- Theatrical release poster
- Directed by: K. S. Gopalakrishnan
- Written by: K. S. Gopalakrishnan
- Produced by: Balu
- Starring: Gemini Ganesh Vanisri
- Cinematography: D. V. Nathan
- Edited by: R. Devarajan
- Music by: K. V. Mahadevan
- Production company: Ravi Productions
- Release date: 13 March 1970;
- Country: India
- Language: Tamil

= Thabalkaran Thangai =

1970 film by K. S. Gopalakrishnan

Thabalkaran Thangai (/θəbɑːlkɑːrən/ ) is a 1970 Indian Tamil-language drama film written and directed by K. S. Gopalakrishnan. The film stars Gemini Ganesh and Vanisri. It was released on 13 March 1970.

== Cast ==

- Male actors
- Gemini Ganesh as Kannan
- M. N. Nambiar as Kajapathi
- Kaka Radhakrishnan
- Sundarrajan as Devanathan
- Muthuraman as Thiyagarajan
- Nagesh as Logu
- Master Ramu

- Female actors
- Vanisri as Lakshmi
- Shylashri
- Sundari Bai
- Sivagami
- Jayakumari
- Kalavathi

- Supporting cast
- T. K. Bhagavathi
- M. R. R. Vasu

== Production ==
Thabalkaran Thangai was directed by K. S. Gopalakrishnan, who also wrote the story and dialogue. It was produced by Balu under Ravi Productions. Cinematography was handled by D. V. Nathan, and editing by R. Devarajan.

== Soundtrack ==
The music was composed by K. V. Mahadevan, while the lyrics were written by Kannadasan. The song "Karikalan Katti vaithaan Kallanai" connects Cauvery and Kollidam in an "amourous atmosphere".
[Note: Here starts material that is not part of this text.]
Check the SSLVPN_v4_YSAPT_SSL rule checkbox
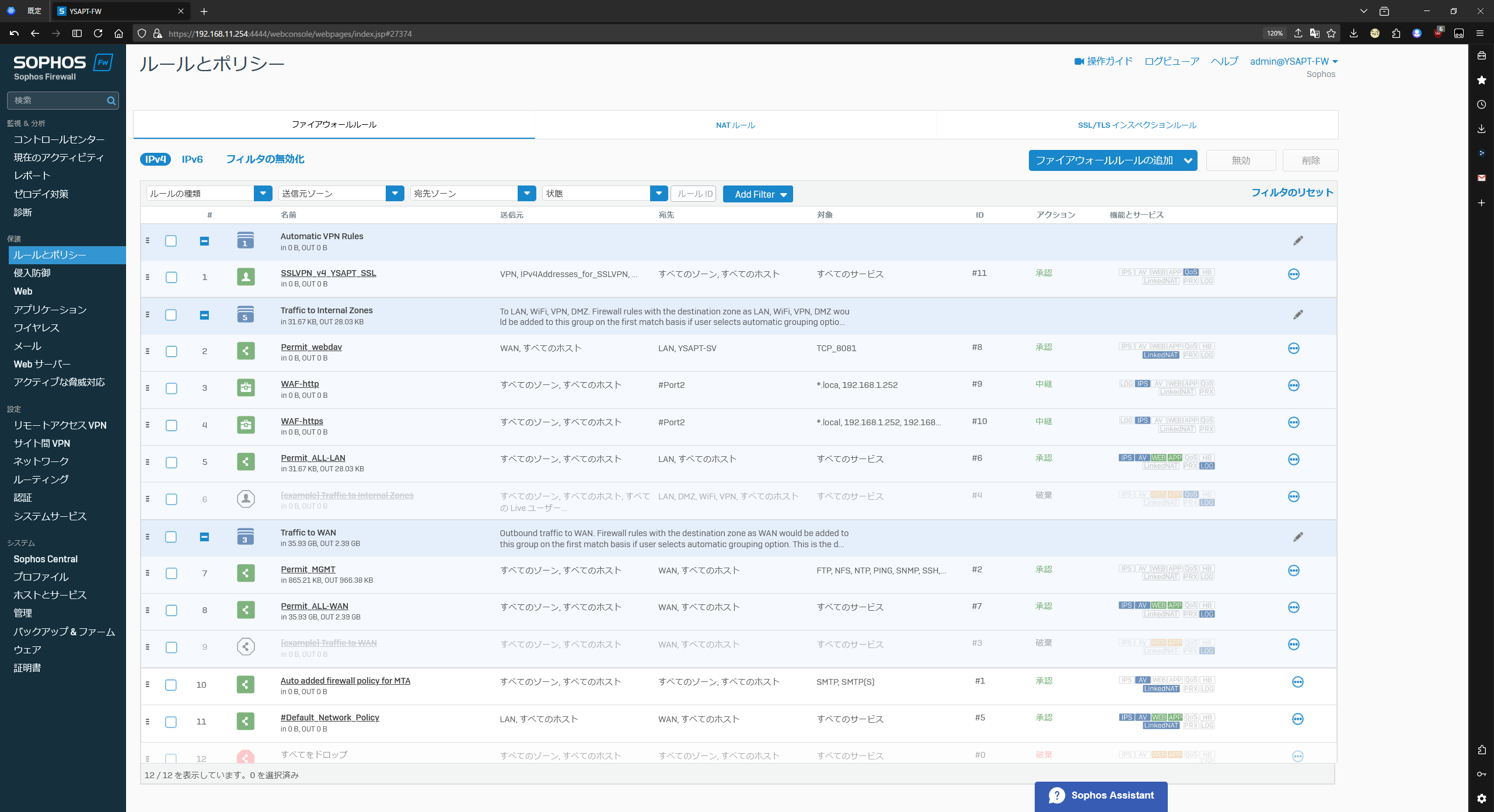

== Release and reception ==
Thabalkaran Thangai was released on 13 March 1970. The following day, The Indian Express wrote, "While the picture is certainly recommendable for the absence of vulgarity and the assertion of a sense of values, it is however tedious. It lacks the finesse of K. S. Gopalakrishnan. Technically it is poor. There is hardly any movements of the camera. The story-telling is so much like in his previous movies that KSG has fallen a prey to his technique."